Es braucht viele Schritte, viel Zuwendung und viel Leidenschaft, um aus der Wolle eines Schafes Kleidungsstücke entstehen zu lassen. Vor allem dann, wenn man alles selbst und mit den eigenen Händen macht. Bettina Reichl hat den ganzen Prozess gelernt und sich das Know-how vom Schafbauern bis zur Filzerin weitergeben lassen. Unterstützung bei der umfangreichen Arbeit fand sie bei ihrer Schwester und Freund*innen, die sich von ihr inspirieren ließen und einfach mitgeholfen haben. In ihrem Haus hat sie sich ein Woll-Atelier eingerichtet, viele Tätigkeiten passierten auch im Freien im Garten. Alles wurde mit den Händen erzeugt. Die Etiketten in den Kleidungsstücken tragen die Namen der Schafe ebenso wie die der Freund*innen, die mitgeholfen haben, die Wolle zu verarbeiten. „Es war eine meditative Arbeit, bei der viele schöne Gespräche geführt wurden.“

Sie selbst bezeichnet das Projekt „als den Höhepunkt“ ihrer Laufbahn. Es ist ein Kunstprojekt, das aus dem Vereinen von Kollaboration, Design und Achtsamkeit Kleidung für die Seele entstehen lässt. Für Bettina Reichl ist Mode eine Sprache, die Kultur und Identität ausdrücken kann. Die Stücke aus dem Projekt Weidekleid können noch viel mehr. Sie stehen für eine „neue Schönheit“ und Verbundenheit, die man spürt, wenn man die Kleidungsstücke berührt oder trägt. Sie legen sich wie eine schützende Umarmung um einen herum und besitzen eine eigene Energie.

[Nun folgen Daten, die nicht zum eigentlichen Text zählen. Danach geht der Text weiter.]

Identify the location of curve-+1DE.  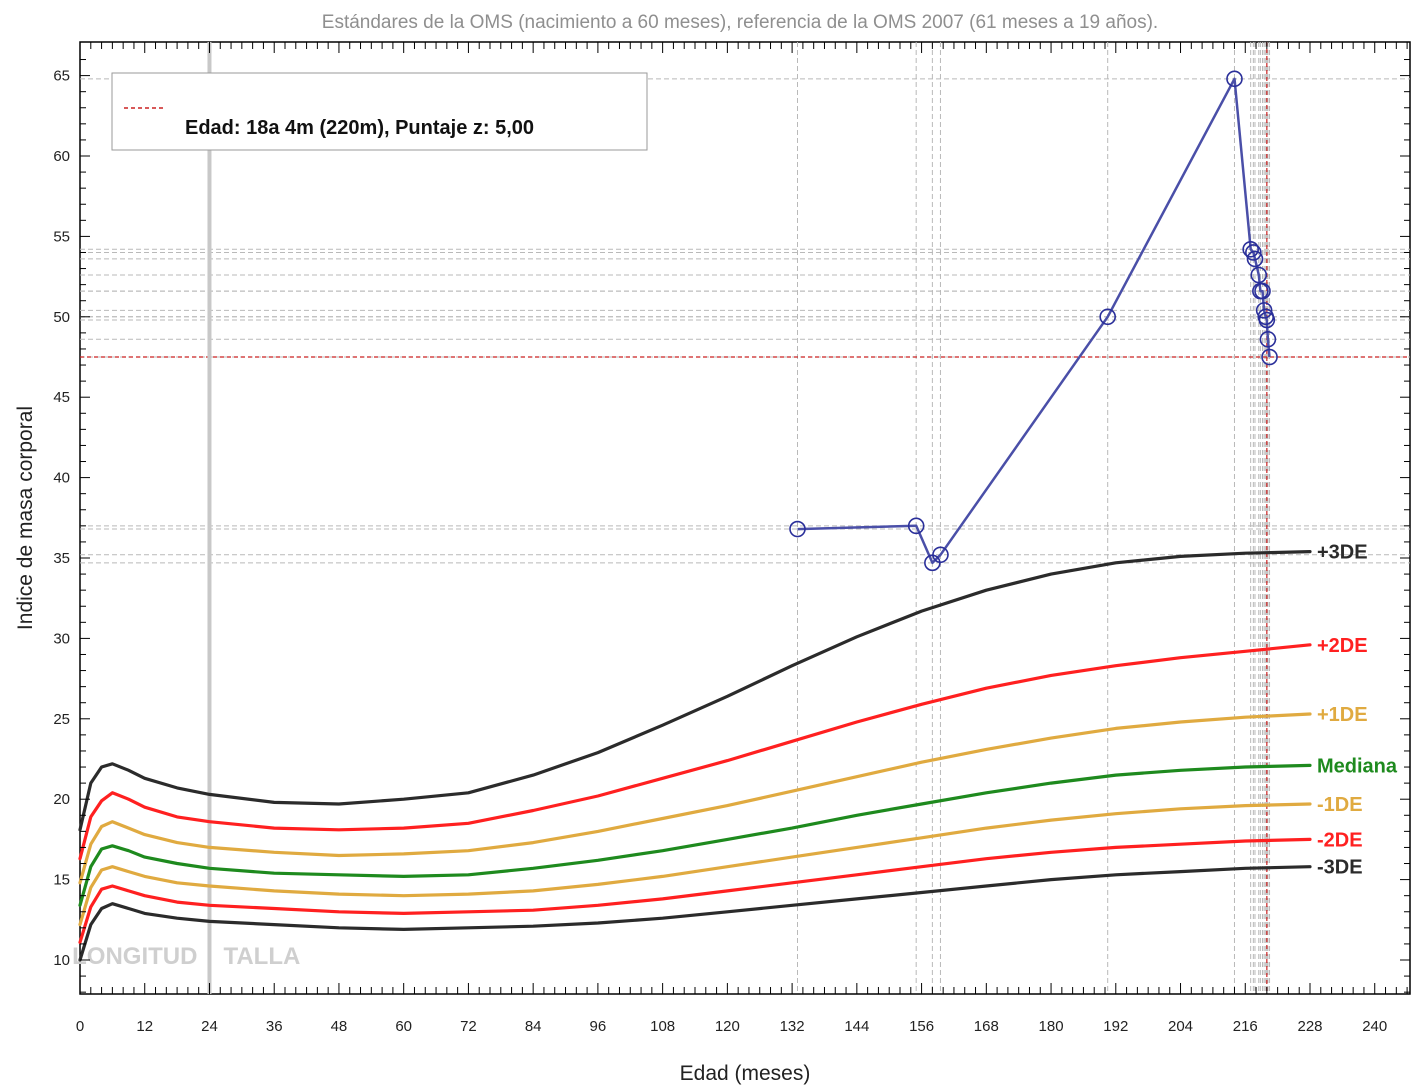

Für Bettina Reichl war das Projekt eine Katharsis mit der plötzlich so klaren Erkenntnis: Wir sind alle Lebewesen mit einer Seele. Irgendwann wurde ihr klar, dass es nur ein Ziel gibt: Die Wolle der Tiere muss so viel Wert sein, dass die Schafbauern vom Verkauf der Wolle leben könnten. Sie selbst wurde zur Vegetarierin, realistisch ist sie aber geblieben: „Das Schlachten von heute auf morgen zu beenden ist nicht möglich, denn das Fleisch der Tiere ist mehr wert als die Wolle. Mein hoher Anspruch an Design kann es aber möglich machen die Wolle teurer zu verkaufen“. Um dem Ziel näher zu kommen kann man mit Bettina Reichl gemeinsam mit ihr aus der Wolle eines Schafes ein Kleidungsstück herstellen. Eines mit ehrlicher Bedeutung.  

Über Bettina Reichl

Das Label von Bettina Reichl ODROWAZ ist auf nachhaltige Mode spezialisiert. Sie arbeitet mit weichen, fließenden Jersey-, Web- und Lodenstoffen aus Naturfasern und schneidert diese auf oft archaische, mönchische und gleichzeitig erotische Art rund um den Körper. Traditionelle Bekleidungsarten wie das Cape oder die Kapuze sind unverkennbare Basis ihrer Arbeit, ergänzt um futuristische Elemente wie hautenge Overalls.

Das Projekt Weidekleid war im August 2021 als Mode_Tanz_Performance im Kunsthaus Graz zu sehen und die Folgekollektion „United Felt“ wird im Rahmen des interkulturellen Modeprojekts Austria Rwanda Fashion Connect im März 2022 auf der EXPO in Dubai zu sehen sein.